Directions for this task: Will you return every row below unchanged, character for character?
_ _ _ _ _
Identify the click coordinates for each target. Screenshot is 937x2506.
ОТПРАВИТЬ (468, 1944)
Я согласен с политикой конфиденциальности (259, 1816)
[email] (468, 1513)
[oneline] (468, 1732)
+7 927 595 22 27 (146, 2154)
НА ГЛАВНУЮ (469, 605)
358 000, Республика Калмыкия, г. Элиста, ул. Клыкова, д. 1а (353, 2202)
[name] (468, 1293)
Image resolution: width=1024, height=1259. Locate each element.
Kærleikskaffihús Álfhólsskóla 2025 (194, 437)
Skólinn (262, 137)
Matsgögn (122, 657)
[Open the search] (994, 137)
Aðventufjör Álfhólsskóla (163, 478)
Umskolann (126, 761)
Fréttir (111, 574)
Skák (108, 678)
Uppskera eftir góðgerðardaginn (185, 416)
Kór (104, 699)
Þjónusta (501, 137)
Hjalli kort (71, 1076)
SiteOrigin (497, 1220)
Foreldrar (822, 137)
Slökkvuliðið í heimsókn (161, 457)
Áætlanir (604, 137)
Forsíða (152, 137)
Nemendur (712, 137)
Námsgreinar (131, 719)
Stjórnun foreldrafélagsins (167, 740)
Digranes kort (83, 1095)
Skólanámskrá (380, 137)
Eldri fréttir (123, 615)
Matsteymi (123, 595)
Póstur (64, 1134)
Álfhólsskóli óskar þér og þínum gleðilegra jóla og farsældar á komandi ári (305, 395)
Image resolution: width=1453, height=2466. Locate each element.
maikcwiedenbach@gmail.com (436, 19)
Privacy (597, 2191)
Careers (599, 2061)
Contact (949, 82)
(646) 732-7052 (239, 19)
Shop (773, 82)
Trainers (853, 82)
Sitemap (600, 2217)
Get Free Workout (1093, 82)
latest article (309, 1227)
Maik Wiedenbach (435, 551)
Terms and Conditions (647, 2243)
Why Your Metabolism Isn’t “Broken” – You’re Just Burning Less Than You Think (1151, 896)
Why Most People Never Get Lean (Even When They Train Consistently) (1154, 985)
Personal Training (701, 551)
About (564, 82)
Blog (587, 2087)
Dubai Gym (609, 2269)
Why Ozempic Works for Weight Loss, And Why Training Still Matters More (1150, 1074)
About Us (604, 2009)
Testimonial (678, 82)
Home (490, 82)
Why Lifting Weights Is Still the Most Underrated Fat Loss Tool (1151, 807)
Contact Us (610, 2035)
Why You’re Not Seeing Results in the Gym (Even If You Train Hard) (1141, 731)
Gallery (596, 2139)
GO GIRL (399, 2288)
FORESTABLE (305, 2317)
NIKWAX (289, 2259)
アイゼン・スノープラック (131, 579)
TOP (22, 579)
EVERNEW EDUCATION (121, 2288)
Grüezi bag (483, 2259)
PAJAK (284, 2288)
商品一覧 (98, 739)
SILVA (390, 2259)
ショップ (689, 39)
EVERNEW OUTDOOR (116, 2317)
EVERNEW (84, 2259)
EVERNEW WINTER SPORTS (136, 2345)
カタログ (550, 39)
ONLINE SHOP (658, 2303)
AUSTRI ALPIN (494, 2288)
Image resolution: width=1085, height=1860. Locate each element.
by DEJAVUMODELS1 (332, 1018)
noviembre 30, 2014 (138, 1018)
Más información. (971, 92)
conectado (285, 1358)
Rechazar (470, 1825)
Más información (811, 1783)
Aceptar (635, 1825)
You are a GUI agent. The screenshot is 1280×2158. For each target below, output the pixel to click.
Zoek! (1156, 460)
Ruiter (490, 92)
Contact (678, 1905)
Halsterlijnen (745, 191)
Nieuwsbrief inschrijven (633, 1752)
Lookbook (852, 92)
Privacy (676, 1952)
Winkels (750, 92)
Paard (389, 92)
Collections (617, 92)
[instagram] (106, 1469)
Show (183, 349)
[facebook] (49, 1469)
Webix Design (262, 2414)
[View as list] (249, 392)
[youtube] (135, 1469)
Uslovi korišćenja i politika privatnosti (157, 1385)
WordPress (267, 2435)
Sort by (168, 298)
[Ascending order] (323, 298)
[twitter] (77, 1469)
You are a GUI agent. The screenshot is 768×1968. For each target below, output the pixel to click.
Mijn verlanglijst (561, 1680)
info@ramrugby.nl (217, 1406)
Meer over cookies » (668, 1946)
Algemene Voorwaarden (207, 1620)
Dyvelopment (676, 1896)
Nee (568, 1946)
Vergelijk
_ _ _ _ _
Task answer:
Identify the click coordinates for each target. Screenshot is 937x2506.
ОТПРАВИТЬ (468, 1944)
Я согласен с политикой конфиденциальности (259, 1816)
[email] (468, 1513)
[oneline] (468, 1732)
+7 927 595 22 27 (146, 2154)
НА ГЛАВНУЮ (469, 605)
358 000, Республика Калмыкия, г. Элиста, ул. Клыкова, д. 1а (353, 2202)
[name] (468, 1293)
Image resolution: width=1024, height=1259. Locate each element.
Kærleikskaffihús Álfhólsskóla 2025 (194, 437)
Skólinn (262, 137)
Matsgögn (122, 657)
[Open the search] (994, 137)
Aðventufjör Álfhólsskóla (163, 478)
Umskolann (126, 761)
Fréttir (111, 574)
Skák (108, 678)
Uppskera eftir góðgerðardaginn (185, 416)
Kór (104, 699)
Þjónusta (501, 137)
Hjalli kort (71, 1076)
SiteOrigin (497, 1220)
Foreldrar (822, 137)
Slökkvuliðið í heimsókn (161, 457)
Áætlanir (604, 137)
Forsíða (152, 137)
Nemendur (712, 137)
Námsgreinar (131, 719)
Stjórnun foreldrafélagsins (167, 740)
Digranes kort (83, 1095)
Skólanámskrá (380, 137)
Eldri fréttir (123, 615)
Matsteymi (123, 595)
Póstur (64, 1134)
Álfhólsskóli óskar þér og þínum gleðilegra jóla og farsældar á komandi ári (305, 395)
Image resolution: width=1453, height=2466. Locate each element.
maikcwiedenbach@gmail.com (436, 19)
Privacy (597, 2191)
Careers (599, 2061)
Contact (949, 82)
(646) 732-7052 (239, 19)
Shop (773, 82)
Trainers (853, 82)
Sitemap (600, 2217)
Get Free Workout (1093, 82)
latest article (309, 1227)
Maik Wiedenbach (435, 551)
Terms and Conditions (647, 2243)
Why Your Metabolism Isn’t “Broken” – You’re Just Burning Less Than You Think (1151, 896)
Why Most People Never Get Lean (Even When They Train Consistently) (1154, 985)
Personal Training (701, 551)
About (564, 82)
Blog (587, 2087)
Dubai Gym (609, 2269)
Why Ozempic Works for Weight Loss, And Why Training Still Matters More (1150, 1074)
About Us (604, 2009)
Testimonial (678, 82)
Home (490, 82)
Why Lifting Weights Is Still the Most Underrated Fat Loss Tool (1151, 807)
Contact Us (610, 2035)
Why You’re Not Seeing Results in the Gym (Even If You Train Hard) (1141, 731)
Gallery (596, 2139)
GO GIRL (399, 2288)
FORESTABLE (305, 2317)
NIKWAX (289, 2259)
アイゼン・スノープラック (131, 579)
TOP (22, 579)
EVERNEW EDUCATION (121, 2288)
Grüezi bag (483, 2259)
PAJAK (284, 2288)
商品一覧 (98, 739)
SILVA (390, 2259)
ショップ (689, 39)
EVERNEW OUTDOOR (116, 2317)
EVERNEW (84, 2259)
EVERNEW WINTER SPORTS (136, 2345)
カタログ (550, 39)
ONLINE SHOP (658, 2303)
AUSTRI ALPIN (494, 2288)
Image resolution: width=1085, height=1860. Locate each element.
by DEJAVUMODELS1 (332, 1018)
noviembre 30, 2014 (138, 1018)
Más información. (971, 92)
conectado (285, 1358)
Rechazar (470, 1825)
Más información (811, 1783)
Aceptar (635, 1825)
You are a GUI agent. The screenshot is 1280×2158. For each target below, output the pixel to click.
Zoek! (1156, 460)
Ruiter (490, 92)
Contact (678, 1905)
Halsterlijnen (745, 191)
Nieuwsbrief inschrijven (633, 1752)
Lookbook (852, 92)
Privacy (676, 1952)
Winkels (750, 92)
Paard (389, 92)
Collections (617, 92)
[instagram] (106, 1469)
Show (183, 349)
[facebook] (49, 1469)
Webix Design (262, 2414)
[View as list] (249, 392)
[youtube] (135, 1469)
Uslovi korišćenja i politika privatnosti (157, 1385)
WordPress (267, 2435)
Sort by (168, 298)
[Ascending order] (323, 298)
[twitter] (77, 1469)
You are a GUI agent. The screenshot is 768×1968. For each target below, output the pixel to click.
Mijn verlanglijst (561, 1680)
info@ramrugby.nl (217, 1406)
Meer over cookies » (668, 1946)
Algemene Voorwaarden (207, 1620)
Dyvelopment (676, 1896)
Nee (568, 1946)
Vergelijk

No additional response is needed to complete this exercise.